INFORMATION SUPPLIED:

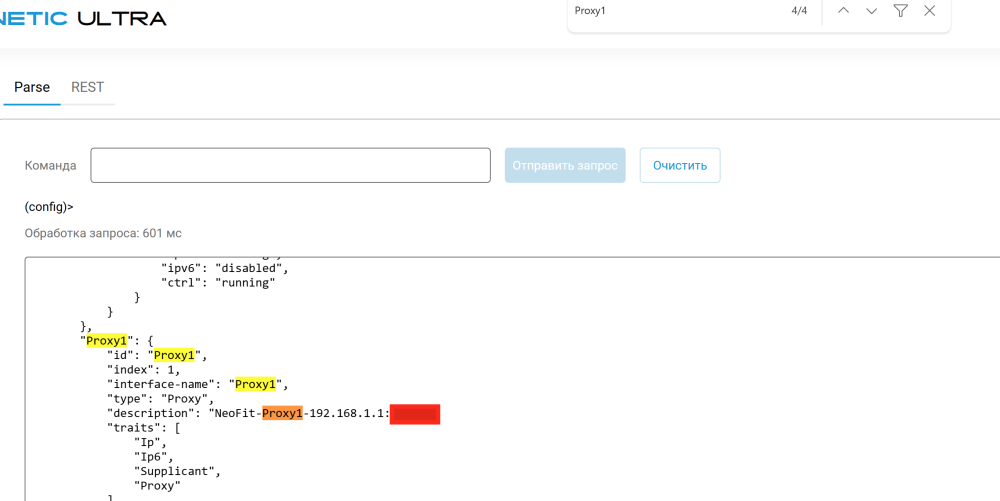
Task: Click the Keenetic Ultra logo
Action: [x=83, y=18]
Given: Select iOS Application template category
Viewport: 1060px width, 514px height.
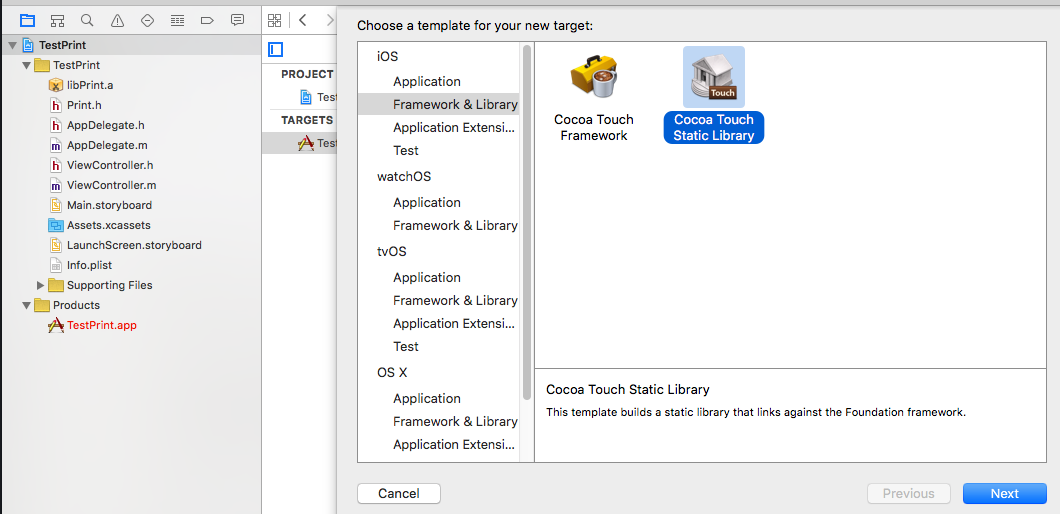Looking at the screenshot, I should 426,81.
==
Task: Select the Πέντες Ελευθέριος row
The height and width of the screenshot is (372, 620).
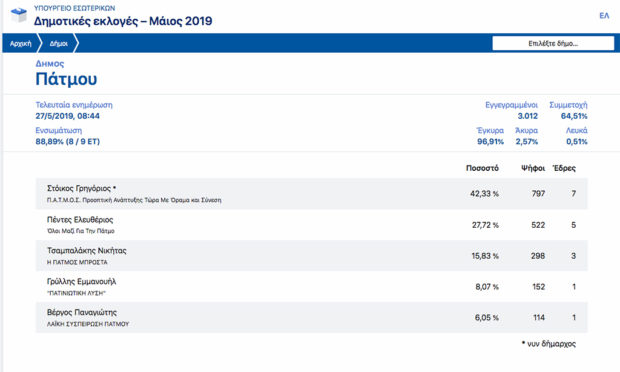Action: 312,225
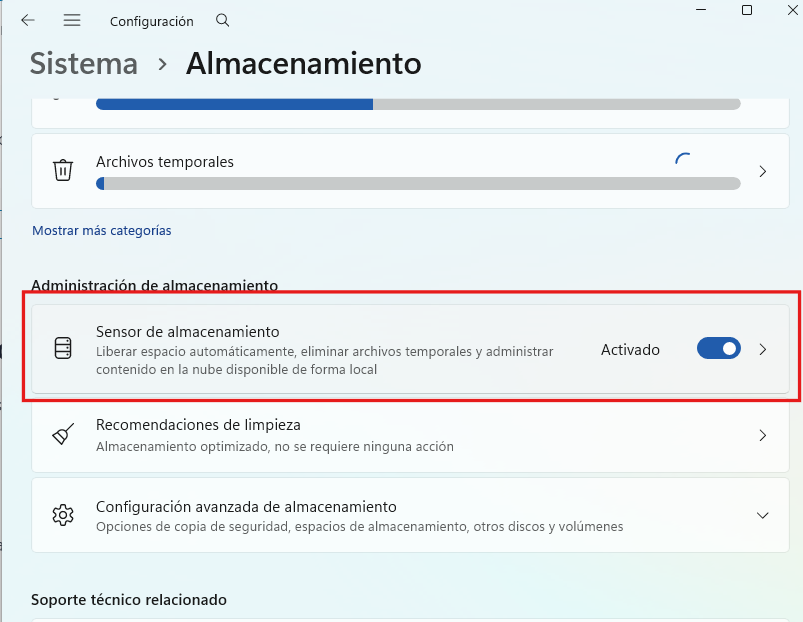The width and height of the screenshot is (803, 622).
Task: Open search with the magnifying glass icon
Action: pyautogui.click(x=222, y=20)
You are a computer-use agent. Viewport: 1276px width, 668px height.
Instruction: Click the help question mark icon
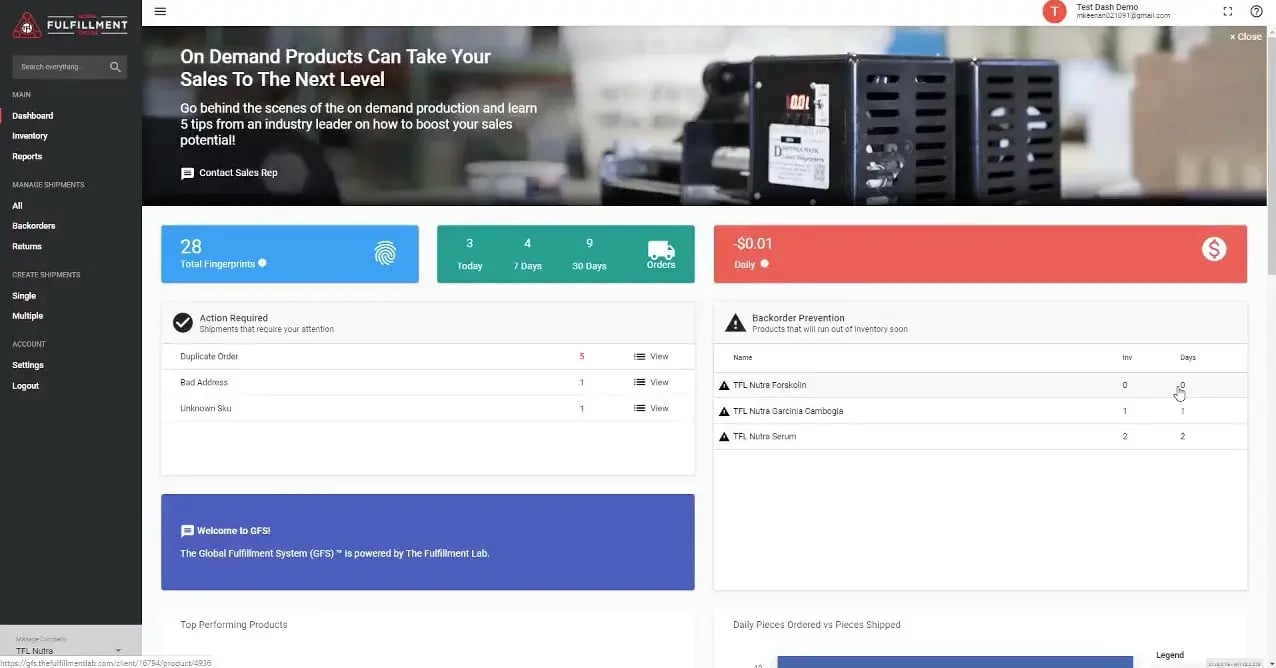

EXERCISE REQUIREMENTS:
Take from the material above the lines running from the one with "You are a computer-use" through the one with "Instruction: Click the", and repeat them exactly, with nothing else.

SOLUTION TO THIS PROBLEM:
You are a computer-use agent. Viewport: 1276px width, 668px height.
Instruction: Click the help question mark icon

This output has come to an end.